Stated goal: Reproduce every line of the following material without any changes.

Data on locating visible targets:
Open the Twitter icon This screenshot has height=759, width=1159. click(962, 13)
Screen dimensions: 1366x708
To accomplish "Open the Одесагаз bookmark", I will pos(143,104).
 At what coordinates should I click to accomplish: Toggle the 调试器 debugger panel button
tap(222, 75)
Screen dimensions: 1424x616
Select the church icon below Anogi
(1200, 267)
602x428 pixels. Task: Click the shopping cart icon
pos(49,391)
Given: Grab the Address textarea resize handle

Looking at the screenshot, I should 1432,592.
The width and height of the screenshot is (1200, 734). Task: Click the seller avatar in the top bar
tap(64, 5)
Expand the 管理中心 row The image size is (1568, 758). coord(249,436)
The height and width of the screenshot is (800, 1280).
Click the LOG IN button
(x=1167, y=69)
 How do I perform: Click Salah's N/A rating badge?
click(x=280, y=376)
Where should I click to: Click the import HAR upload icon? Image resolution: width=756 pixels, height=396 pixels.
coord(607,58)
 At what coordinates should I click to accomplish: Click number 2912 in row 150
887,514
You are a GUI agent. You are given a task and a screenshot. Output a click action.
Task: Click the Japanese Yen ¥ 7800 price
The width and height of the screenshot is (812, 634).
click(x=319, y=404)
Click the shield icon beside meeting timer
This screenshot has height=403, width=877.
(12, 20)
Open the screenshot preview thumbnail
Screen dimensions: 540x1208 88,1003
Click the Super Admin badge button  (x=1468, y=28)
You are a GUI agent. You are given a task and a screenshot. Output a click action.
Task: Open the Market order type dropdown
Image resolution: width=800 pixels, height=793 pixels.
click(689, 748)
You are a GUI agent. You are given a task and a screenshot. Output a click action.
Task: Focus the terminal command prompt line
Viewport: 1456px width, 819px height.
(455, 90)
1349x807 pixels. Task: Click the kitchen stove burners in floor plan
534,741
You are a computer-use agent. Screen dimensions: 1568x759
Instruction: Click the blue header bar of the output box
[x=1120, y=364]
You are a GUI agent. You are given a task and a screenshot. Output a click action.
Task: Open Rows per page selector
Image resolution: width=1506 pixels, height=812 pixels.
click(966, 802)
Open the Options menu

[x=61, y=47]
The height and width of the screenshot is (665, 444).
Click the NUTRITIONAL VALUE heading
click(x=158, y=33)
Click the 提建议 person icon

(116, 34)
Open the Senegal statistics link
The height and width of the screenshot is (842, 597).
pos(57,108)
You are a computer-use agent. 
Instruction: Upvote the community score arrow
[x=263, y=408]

Exercise response:
Open the Twitter icon This screenshot has height=759, width=1159. click(962, 13)
Screen dimensions: 1366x708
To accomplish "Open the Одесагаз bookmark", I will pos(143,104).
 At what coordinates should I click to accomplish: Toggle the 调试器 debugger panel button
tap(222, 75)
Screen dimensions: 1424x616
Select the church icon below Anogi
(1200, 267)
602x428 pixels. Task: Click the shopping cart icon
pos(49,391)
Given: Grab the Address textarea resize handle

Looking at the screenshot, I should 1432,592.
The width and height of the screenshot is (1200, 734). Task: Click the seller avatar in the top bar
tap(64, 5)
Expand the 管理中心 row The image size is (1568, 758). coord(249,436)
The height and width of the screenshot is (800, 1280).
Click the LOG IN button
(x=1167, y=69)
 How do I perform: Click Salah's N/A rating badge?
click(x=280, y=376)
Where should I click to: Click the import HAR upload icon? Image resolution: width=756 pixels, height=396 pixels.
coord(607,58)
 At what coordinates should I click to accomplish: Click number 2912 in row 150
887,514
You are a GUI agent. You are given a task and a screenshot. Output a click action.
Task: Click the Japanese Yen ¥ 7800 price
The width and height of the screenshot is (812, 634).
click(x=319, y=404)
Click the shield icon beside meeting timer
This screenshot has height=403, width=877.
(12, 20)
Open the screenshot preview thumbnail
Screen dimensions: 540x1208 88,1003
Click the Super Admin badge button  (x=1468, y=28)
You are a GUI agent. You are given a task and a screenshot. Output a click action.
Task: Open the Market order type dropdown
Image resolution: width=800 pixels, height=793 pixels.
click(689, 748)
You are a GUI agent. You are given a task and a screenshot. Output a click action.
Task: Focus the terminal command prompt line
Viewport: 1456px width, 819px height.
(455, 90)
1349x807 pixels. Task: Click the kitchen stove burners in floor plan
534,741
You are a computer-use agent. Screen dimensions: 1568x759
Instruction: Click the blue header bar of the output box
[x=1120, y=364]
You are a GUI agent. You are given a task and a screenshot. Output a click action.
Task: Open Rows per page selector
Image resolution: width=1506 pixels, height=812 pixels.
click(966, 802)
Open the Options menu

[x=61, y=47]
The height and width of the screenshot is (665, 444).
Click the NUTRITIONAL VALUE heading
click(x=158, y=33)
Click the 提建议 person icon

(116, 34)
Open the Senegal statistics link
The height and width of the screenshot is (842, 597).
pos(57,108)
You are a computer-use agent. 
Instruction: Upvote the community score arrow
[x=263, y=408]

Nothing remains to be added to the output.